(LiveHacking.Com) – Adobe has suffered what it is calling a series of “sophisticated attacks” on its network, resulting in the theft of customer information as well as source code for numerous Adobe products including Adobe Acrobat.
It is currently thought that the attackers stole Adobe customer IDs and encrypted passwords as well as personal and financial information relating to 2.9 million of its customers. The data stolen includes customer names, encrypted credit or debit card numbers and expiration dates.
As a result of the breach Adobe has reset all the relevant customer passwords, and notified the customers whose credit or debit card information was taken. Adobe is also offering the customers, whose card information was taken, the option of a one-year complimentary credit monitoring membership. Adobe has also notified the banks that process its customer payments and have contacted the relevant federal law enforcement agencies.
In what is being seen as a related incident, Adobe is investigating the unauthorized access of source code for Adobe Acrobat, ColdFusion and ColdFusion Builder. Brian Krebs, a former reporter for The Washington Post and renowned security expert spotted a 40 GB source code dump stored on a server used by some known cyber criminals. The dump contained huge repositories of uncompiled and compiled code that appeared to be for ColdFusion and Adobe Acrobat. Krebs told Adobe about the source dump, Adobe then revealed to Krebs that the company has been investigating a security breach into its networks since Sept. 17, 2013.
“We are in the early days of what we expect will be an extremely long and thorough response to this incident,” said Adobe’s Chief Security Officer Brad Arkin. “We’re still at the brainstorming phase to come up with ways to provide higher levels of assurance for the integrity of our products, and that’s going to be a key part of our response. We are looking at malware analysis and exploring the different digital assets we have.

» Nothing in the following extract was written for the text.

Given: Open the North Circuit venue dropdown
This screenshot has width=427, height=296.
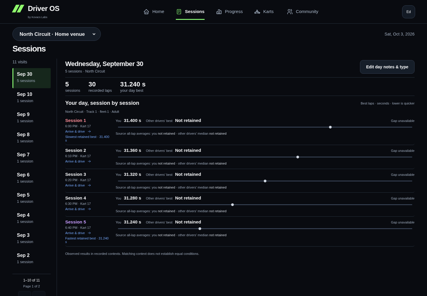Looking at the screenshot, I should tap(57, 34).
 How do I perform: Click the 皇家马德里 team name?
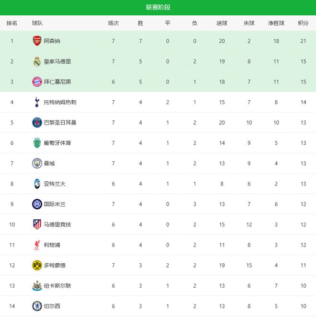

Right now the investigation is really into the trail of breadcrumbs of where the bad guys touched.”
Adobe isn’t aware of any zero-day exploits targeting any Adobe products. However, as always, it recommends that customers use only supported versions of its software and apply all available security updates.
In an unrelated announcement, Adobe confirmed it will it will be releasing critical security updates next Tuesday for Adobe Acrobat and Adobe Reader.